GALLEGUITA. El historiador ha señalado que, durante parte del período que investigó (1860-1911), la mayoría de los internos del Vilardebó eran inmigrantes pobres. La Tribuna Popular, diario blanco que a lo largo de su historia atacó a los inmigrantes con cuanto elemento encontró, los culpó del hacinamiento en el hospital: “Ese contingente es el que contribuye a empeorar la situación de los enfermos de nuestro país que necesitan aislarse en aquel establecimiento”, apuntaba el matutino.
En 1896, la Comisión Delegada, que administraba el manicomio, aprobó al respecto una propuesta del abogado Alfredo García Lagos, que la integraba (blanco también él y, mire usted, padre de la última hija de Clara García de Zúñiga). “Si es cierto que cada país con sus recursos propios debe asistir a sus ancianos, huérfanos y enfermos desvalidos, en una palabra, curar sus llagas sociales, no lo es menos que la verdadera caridad empieza por casa”, se argumentó en la instancia, al prohibir la internación de enfermos psiquiátricos extranjeros.

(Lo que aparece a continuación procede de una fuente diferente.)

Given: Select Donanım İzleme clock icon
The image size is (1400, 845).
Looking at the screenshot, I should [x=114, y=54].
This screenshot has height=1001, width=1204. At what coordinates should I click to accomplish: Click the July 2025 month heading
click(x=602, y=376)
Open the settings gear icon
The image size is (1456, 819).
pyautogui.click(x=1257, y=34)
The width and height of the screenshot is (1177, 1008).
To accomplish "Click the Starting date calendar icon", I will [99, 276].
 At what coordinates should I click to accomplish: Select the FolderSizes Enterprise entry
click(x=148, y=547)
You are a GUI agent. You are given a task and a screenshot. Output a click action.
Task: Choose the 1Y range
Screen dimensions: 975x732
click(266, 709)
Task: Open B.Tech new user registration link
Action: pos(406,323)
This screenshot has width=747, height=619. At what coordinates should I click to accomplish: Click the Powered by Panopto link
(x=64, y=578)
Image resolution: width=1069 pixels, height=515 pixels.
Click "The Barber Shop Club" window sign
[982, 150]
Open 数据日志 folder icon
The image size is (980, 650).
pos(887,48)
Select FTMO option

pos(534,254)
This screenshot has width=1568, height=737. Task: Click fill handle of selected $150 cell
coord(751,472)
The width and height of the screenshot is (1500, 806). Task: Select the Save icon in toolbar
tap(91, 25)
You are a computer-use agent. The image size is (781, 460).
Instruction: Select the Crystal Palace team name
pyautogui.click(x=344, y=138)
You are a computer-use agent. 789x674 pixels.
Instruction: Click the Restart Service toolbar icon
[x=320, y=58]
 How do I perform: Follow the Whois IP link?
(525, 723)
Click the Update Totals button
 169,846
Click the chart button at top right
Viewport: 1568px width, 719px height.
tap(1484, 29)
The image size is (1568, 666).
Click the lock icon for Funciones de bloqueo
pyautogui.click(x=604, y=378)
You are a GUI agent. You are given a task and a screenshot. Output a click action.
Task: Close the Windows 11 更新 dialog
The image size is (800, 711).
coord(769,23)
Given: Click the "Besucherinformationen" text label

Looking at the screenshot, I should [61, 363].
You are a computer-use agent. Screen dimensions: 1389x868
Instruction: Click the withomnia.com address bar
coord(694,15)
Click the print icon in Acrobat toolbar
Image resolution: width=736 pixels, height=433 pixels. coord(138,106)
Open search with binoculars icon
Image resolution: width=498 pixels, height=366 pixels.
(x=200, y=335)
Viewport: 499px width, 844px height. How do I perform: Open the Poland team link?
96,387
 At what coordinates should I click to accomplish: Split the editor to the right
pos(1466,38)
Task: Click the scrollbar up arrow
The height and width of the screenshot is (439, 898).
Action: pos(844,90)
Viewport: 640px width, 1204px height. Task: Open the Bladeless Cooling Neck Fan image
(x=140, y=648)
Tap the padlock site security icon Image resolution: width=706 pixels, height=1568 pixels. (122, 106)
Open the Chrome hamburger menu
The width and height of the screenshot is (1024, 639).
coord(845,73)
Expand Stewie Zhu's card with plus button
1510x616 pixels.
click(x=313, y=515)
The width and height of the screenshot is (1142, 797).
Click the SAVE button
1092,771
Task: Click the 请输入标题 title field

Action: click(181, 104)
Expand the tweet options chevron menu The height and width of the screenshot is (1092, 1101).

Pero las lamentaciones de La Tribuna son 14 años posteriores a la resolución, así que cabe pensar que otras sensibilidades la fueron aboliendo. El libro de 1923 se asoma a la historia de una española que llegó al hospital el 15 de marzo. Tenía 13 meses en el país. “Ella se negaba a venir”, escribió el ignoto internista. Sin embargo, “sus padres llamaron al juez y extendieron un papel” de acuerdo al cual había contraído matrimonio civil con un amigo de la familia que le impuso cruzar el Atlántico. El individuo “la colocó en una casa”, escribió el psiquiatra. “A fin de mes le exigía todo el dinero, en fin, la explotaba.” Una apendicitis la condujo al hospital Maciel, donde, además de operarla, tuvieron que hacerle una “fijación de útero”. Fue durante esa convalecencia que comenzó a sentir intensas cefaleas acompañadas de mareos. A veces, “cantaba, reía, etc.”, y otras, “se mostraba temerosa, desconfiada”. Comenzó a sufrir anorexia e insomnio. La trajeron al Vilardebó “llorosa, en estado de agotamiento extremo”. En su nuevo alojamiento, logró comer y dormir de un tirón. “Mejora notablemente”, aseguró el galeno.